Text excerpt>
^^^^^^^^

I'd say you're doing it the right way now; traditionally services that
want to support SSL/TLS and not on the same port use the STARTTLS
methodology, starting with a plain connection. Since you can't modify
your client, you're stuck buffering a bit of data at the beginning to
sniff it it looks like SSL/TLS or plain (based on whatever your plain
client normally sends, which hopefully cannot overlap with SSL/TLS
hello) and passing it on to SSL afterwards. You can use a BIO_s_mem()
for this purpose if you don't want to write your own BIO to read from
your buffer list, so that the buffering is semi-transparent to the SSL
instance, though I suspect that's what you're doing already.

^^^^^^^^

Data block>
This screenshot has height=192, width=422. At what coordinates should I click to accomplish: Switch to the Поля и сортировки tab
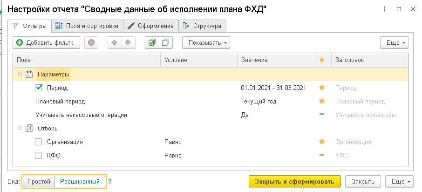[88, 26]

^^^^^^^^

List of tasks>
**a)** From the SSL/TLS reply, return the passage starting at "I'd say you're" and ending at "use a BIO_s_mem()".
**b)** According to the SSL/TLS reply, what does using BIO_s_mem() accomplish? Answer in one to three sentences.
**c)** Decide whether each statement agrees with the SSL/TLS reply. Answer yes or no, and quote the words from the reply that settle it.
(i) The STARTTLS approach begins with a plain connection.
(ii) The client in question can be changed.
(iii) Writing your own BIO is the only way to feed the buffered data to SSL.

Responses to the exercise>
**a)**
I'd say you're doing it the right way now; traditionally services that
want to support SSL/TLS and not on the same port use the STARTTLS
methodology, starting with a plain connection. Since you can't modify
your client, you're stuck buffering a bit of data at the beginning to
sniff it it looks like SSL/TLS or plain (based on whatever your plain
client normally sends, which hopefully cannot overlap with SSL/TLS
hello) and passing it on to SSL afterwards. You can use a BIO_s_mem()

**b)** It spares you from writing your own BIO to read from your buffer list. It also makes the buffering semi-transparent to the SSL instance.

**c)**
(i) Yes: "starting with a plain connection."
(ii) No: "Since you can't modify your client"
(iii) No: "You can use a BIO_s_mem() for this purpose if you don't want to write your own BIO"